El rapto de la luz

12:52 Fran Ibáñez Gea 0 Comments






Los apuros económicos, circunstancia que atañe a los familiares de Joaquín Sorolla, han incitado a poner a la venta uno de los grandes lienzos del pintor, Fin de Jornada, que ha sido denegada por el cauteloso ministerio de Cultura. Los cuadros protegidos forman parte de la herencia artística. Es este patrimonio la verdadera patria que hoy nos identifica y nos singulariza.

No es la primera vez que algo así ocurre, a pesar de que tener conciencia del valor que estas joyas tienen es relativamente reciente. La reina Isabel II tuvo que comprar el resto de obras que conformaban la colección real a su hermana Luisa Fernanda y a su madre, la regente María Cristina de Borbón, porque la división quedaba estipulada en el testamento de Fernando VII. La intención era clara: blindar uno de los mayores tesoros que quedaría custodiado por siempre en el recién inaugurado Museo del Prado. El barón Hans Heinrich von Thyssen-Bornemisza, con una azarosa vida sentimental salpicada de un quinteto de esposas y los consiguientes vástagos, su gran colección de arte podría correr grave peligro al ser repartida en herencia, de tal manera que en discretas negociaciones el gobierno compró dicho tesoro para salvaguardia de que quedara íntegra y a disposición de los españoles. El príncipe Adán Carlos Czartoryski de Polonia, vendió al Estado polaco todas las obras que había atesorado su familia durante siglos, en la cual se encontraba la fabulosa Dama del Armiño de Da Vinci, una silla de Shakespeare o las cenizas del Cid y doña Jimena, para disfrute final de sus conciudadanos. Después de los resquebrajos nazis y el dominio comunista, cuyas garras siempre pusieron la diana en el arte, el trato sentenciaba un pacto de paz y descanso, tanto para sus dueños como para las obras. Ejemplos, a la vista cabe, de grandes figuras cuyo interés ponía por encima de todo proteger el arte que en sus manos había confiado la historia.

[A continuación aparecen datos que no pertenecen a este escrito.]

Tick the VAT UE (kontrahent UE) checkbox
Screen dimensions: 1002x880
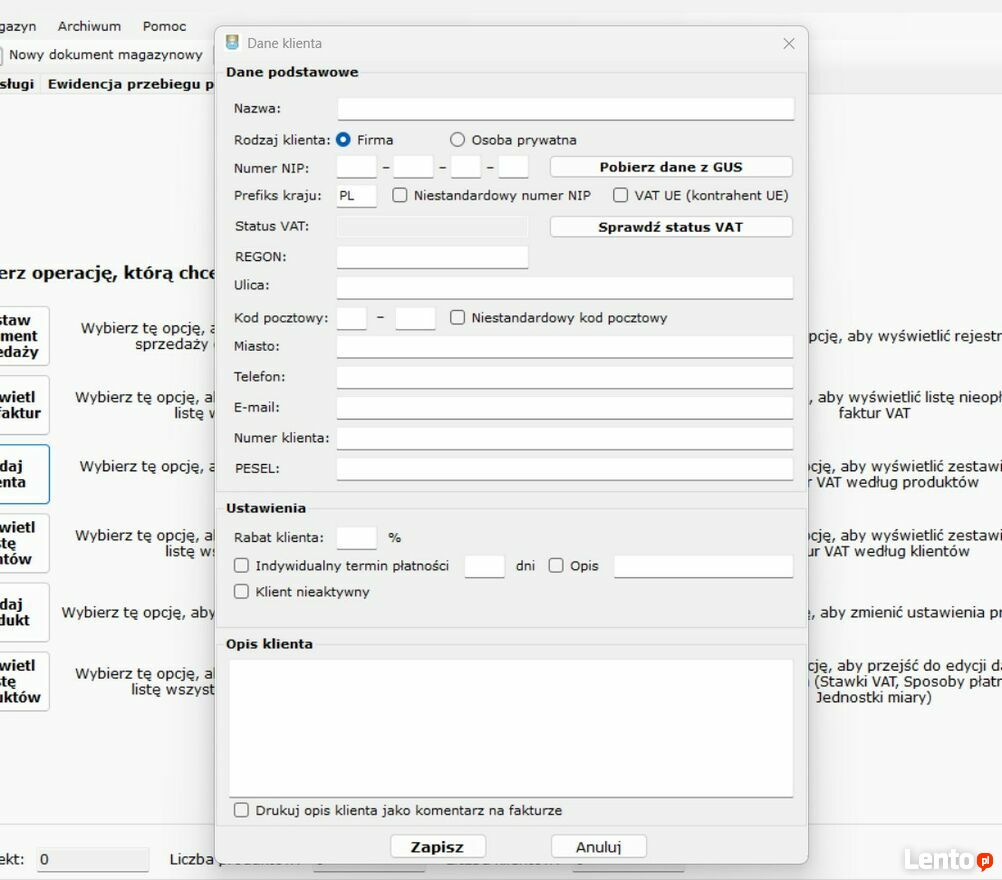[621, 196]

Ese espíritu noble de compromiso que se exige a todos aquellos que juegan una pieza clave en la conservación del patrimonio no corre siempre la misma fortuna. Cuando el general Franco murió, a su hija la ‘interceptaron’ rumbo a Suiza con medallas, divisas en oro y brillantes para encargar un reloj en el que engarzar las insignias. En la aduana se quedaron. El ducado de Alba, con eterna e inestimable fidelidad al arte por Jacobo y su hija Cayetana, reconstruyeron el palacio de Liria y protegieron el tesoro que en el título se custodia, incluso donaron recientemente la Virgen de la Granada de Fra Angelico al Museo del Prado. Lo que no excusa, que ante la falta de liquidez, quisieran poner a la venta unas cartas de Cristóbal Colón con camino extranjero que el gobierno denegó. La propia Tita Cervera coquetea con la venta de un Gauguin, de su colección que hoy convive en el Museo Thyssen por motivos de solvencia. No es raro ver en casas de subasta de la capital pinturas de renombre. En las listas de precios cabe Julio Romero de Torres, cartas de Neruda (que adquirió el gobierno en Durán) o algún retrato del propio Joaquín Sorolla y Bastida. 

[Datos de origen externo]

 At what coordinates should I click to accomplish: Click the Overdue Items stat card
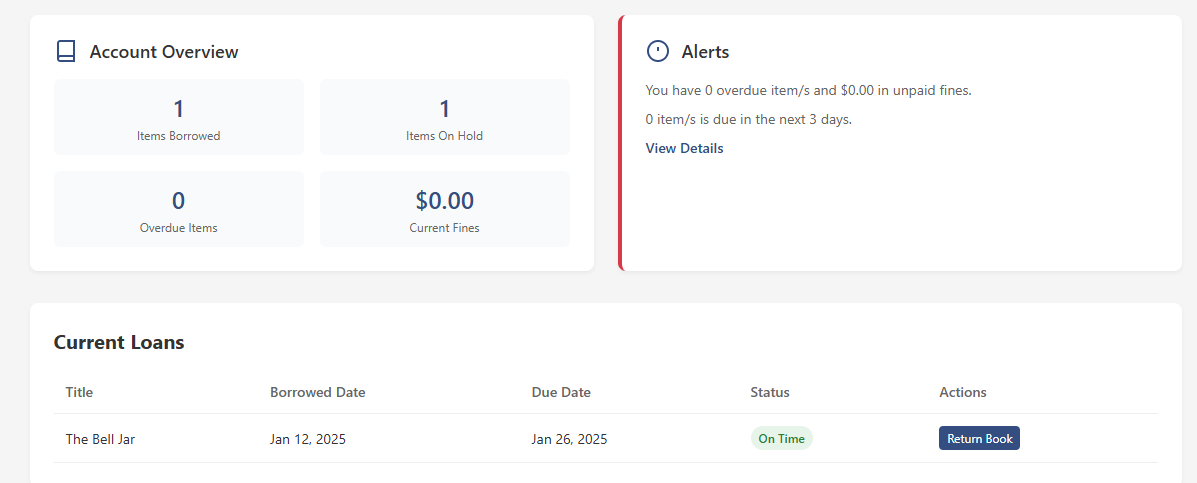(179, 209)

Hay cuadros y cuadros. La cuidadosa protección que se vierte sobre ‘Fin de Jornada’ comulga con el interés de pertenencia al desarrollo cultural del país. Un sonrojo fauvista, la impresión que suscita cada pincelada, la saturación que aviva el atardecer del levante. Vestir con escamas de oro la espuma del mar. Sorolla es un gran pintor, y como tal, cada una de sus obras destacadas son un monumento que España requiere para reconocerse. Nadie debe raptar la luz que el valenciano selló en su obra. Si el compromiso de custodia es roto por sus descendientes, el país tiene la obligación de asumir esta labor, tan fundamental y necesaria para defensa de la ovacionada y magistral cultura española.